(Stored data entries)
————
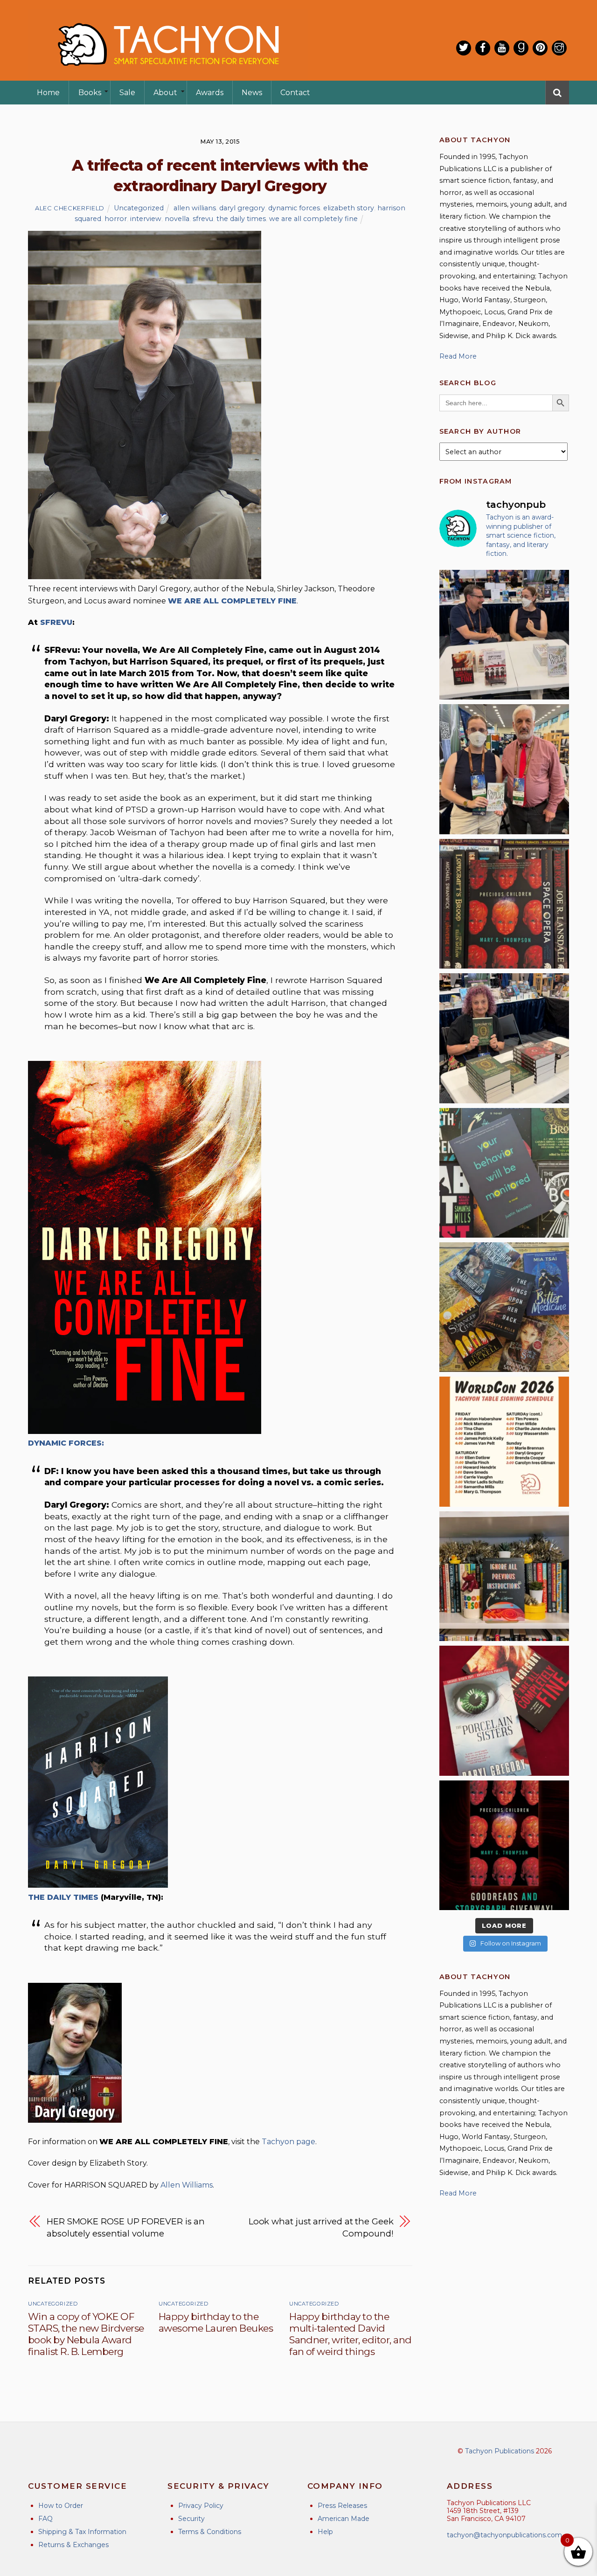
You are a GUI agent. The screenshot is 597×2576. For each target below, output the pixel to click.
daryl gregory (242, 208)
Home (48, 92)
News (252, 92)
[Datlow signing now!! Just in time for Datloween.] (504, 1038)
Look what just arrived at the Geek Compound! (321, 2227)
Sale (127, 92)
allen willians (195, 208)
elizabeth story (348, 208)
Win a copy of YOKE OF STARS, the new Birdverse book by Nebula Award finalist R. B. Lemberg (86, 2334)
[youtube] (501, 48)
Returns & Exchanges (73, 2545)
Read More (458, 356)
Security (191, 2518)
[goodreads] (521, 48)
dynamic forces (294, 208)
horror (115, 219)
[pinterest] (540, 48)
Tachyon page (288, 2141)
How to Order (60, 2505)
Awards (209, 92)
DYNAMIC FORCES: (66, 1443)
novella (177, 219)
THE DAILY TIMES (63, 1897)
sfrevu (203, 219)
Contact (295, 92)
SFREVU (56, 622)
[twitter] (463, 48)
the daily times (241, 219)
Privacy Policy (200, 2505)
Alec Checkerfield (69, 208)
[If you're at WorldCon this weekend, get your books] (504, 1441)
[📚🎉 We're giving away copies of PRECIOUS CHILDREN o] (504, 1845)
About (165, 92)
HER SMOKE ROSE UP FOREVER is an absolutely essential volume (126, 2227)
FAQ (45, 2518)
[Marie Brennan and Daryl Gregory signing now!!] (504, 769)
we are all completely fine (313, 219)
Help (325, 2532)
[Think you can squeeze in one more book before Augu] (504, 1307)
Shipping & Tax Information (82, 2532)
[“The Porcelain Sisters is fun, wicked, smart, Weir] (504, 1710)
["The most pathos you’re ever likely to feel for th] (504, 1173)
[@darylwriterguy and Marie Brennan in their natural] (504, 634)
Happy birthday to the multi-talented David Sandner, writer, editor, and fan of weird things (350, 2334)
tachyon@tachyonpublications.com (504, 2535)
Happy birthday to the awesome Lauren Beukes (216, 2322)
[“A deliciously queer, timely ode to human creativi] (504, 1576)
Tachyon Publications (499, 2451)
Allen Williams (186, 2185)
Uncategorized (139, 208)
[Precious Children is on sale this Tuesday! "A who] (504, 904)
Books (89, 92)
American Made (343, 2518)
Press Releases (342, 2505)
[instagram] (559, 48)
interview (145, 219)
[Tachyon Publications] (168, 74)
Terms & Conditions (209, 2532)
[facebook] (482, 48)
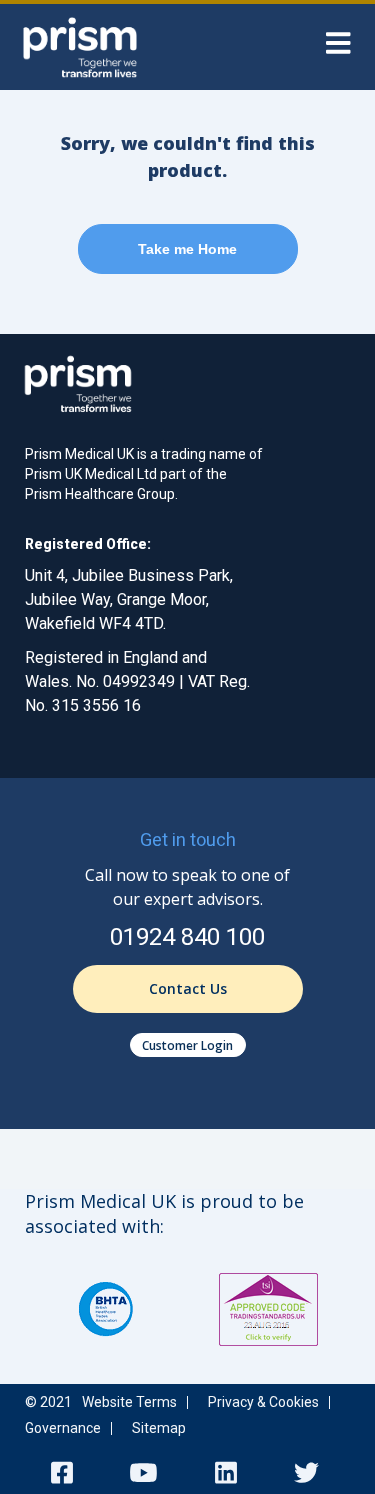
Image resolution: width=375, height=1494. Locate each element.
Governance (63, 1428)
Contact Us (188, 988)
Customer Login (187, 1045)
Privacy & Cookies (263, 1402)
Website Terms (129, 1402)
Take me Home (187, 249)
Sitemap (159, 1428)
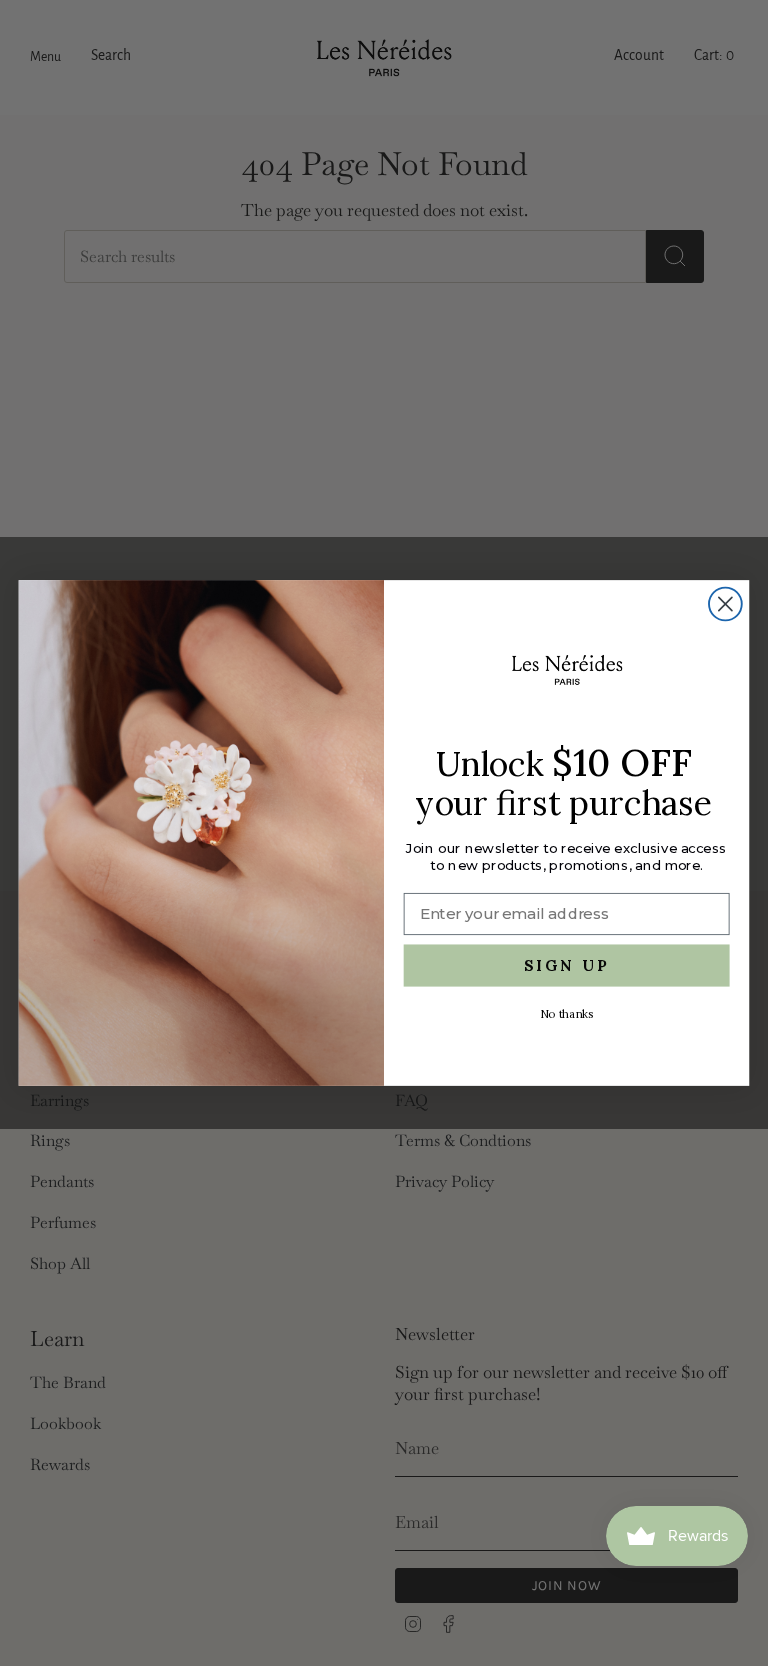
————
• **Aim of the exercise**
Pictures stay out of the copy. Reproduce exactly the lines from the one containing "Customer Login (187, 1045)" through the last line of the records above, both included.

• **Exercise answer**
Customer Login (187, 1045)
Privacy & Cookies (263, 1402)
Website Terms (129, 1402)
Take me Home (187, 249)
Sitemap (159, 1428)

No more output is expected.